Sa réponse a tardé : « Oui, peut-être… »
« On dirait que tu n’es pas très enthousiaste à cette idée », ai-je répondu.
« Je le suis », a-t-elle réagi avec un léger agacement dans la voix. « C’est juste que j’aimerais bien qu’on termine enfin la terrasse. » J’avais commencé à rénover la grande terrasse en bois derrière la maison l’été précédent. C’était une tâche bien plus complexe que ce que je pensais et j’avais eu peu de temps pour y travailler. Plusieurs mois après, la terrasse était toujours en chantier.
Quelle fut ma première réaction face au rejet de mon idée de fin de semaine ? J’étais énervé et je voulais la punir par mon silence ou mon sarcasme car elle m’avait blessé et contrarié. Mais dans le fond, je savais bien que ce n’était pas elle qui me mettait en colère.

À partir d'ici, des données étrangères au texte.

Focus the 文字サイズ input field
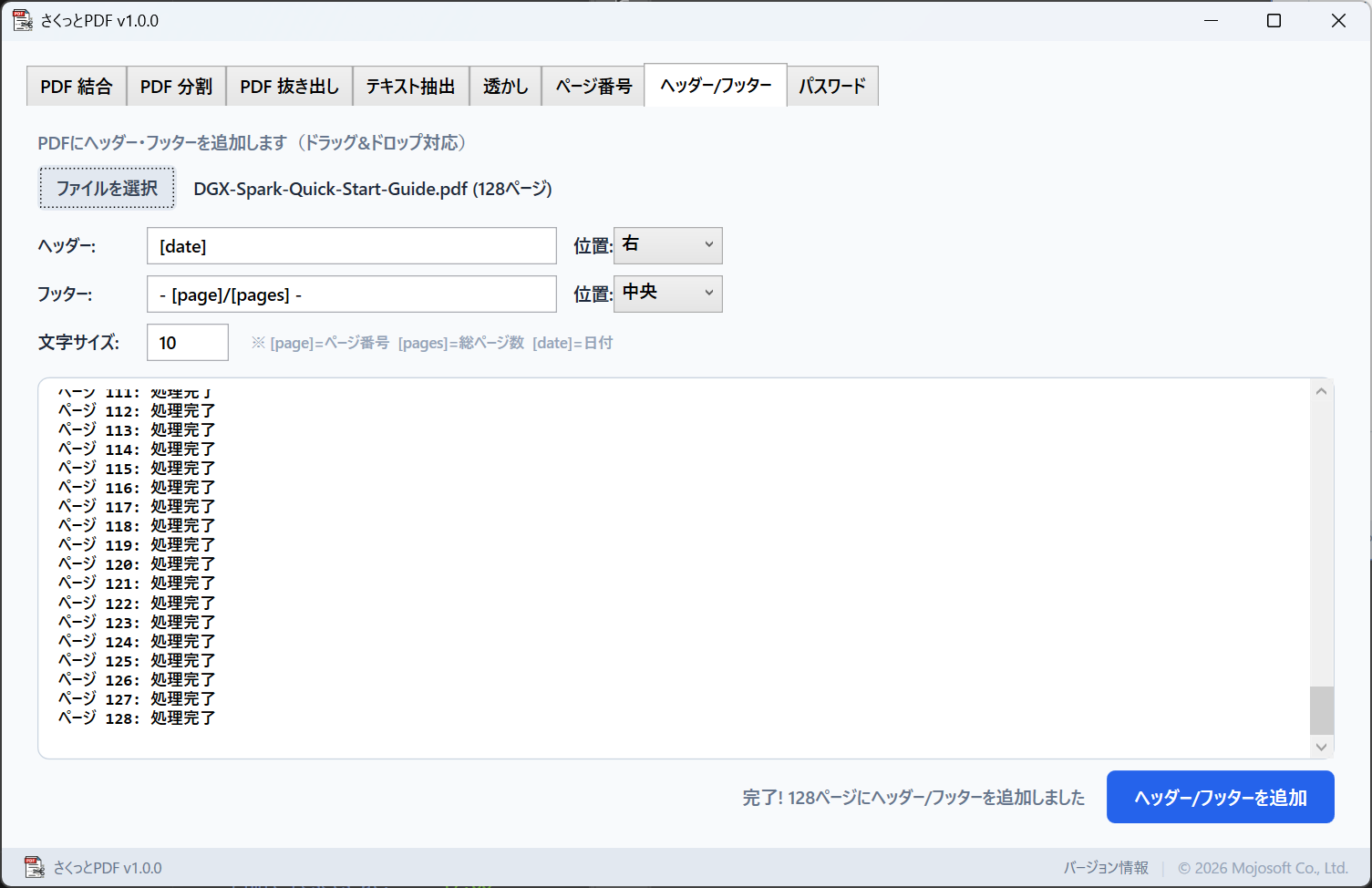Viewport: 1372px width, 888px height. [187, 343]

L’irritation que je ressentais venait de la manière dont je choisissais de réagir.
Nous avons tous déjà lancé un : « Tu m’énerves tellement ! » Cependant, lorsque nous tenons l’autre pour responsable de ce que l’on ressent, c’est comme s’il devenait propriétaire de nos émotions. Il devient alors maitre de ce que l’on ressent et nous pensons qu’il peut aussi faire en sorte que nous allions mieux.
Il est plus facile d’être locataire que propriétaire de sa maison. Mais un locataire ne s’investit pas autant pour réparer et entretenir le lieu où il habite. Il est limité dans ses possibilités d’amélioration. Lorsque quelqu’un est propriétaire, il peut imaginer et rêver à loisir et faire les changements qu’il veut. Tout est possible, mais cela implique souvent de devoir faire le travail soi-même.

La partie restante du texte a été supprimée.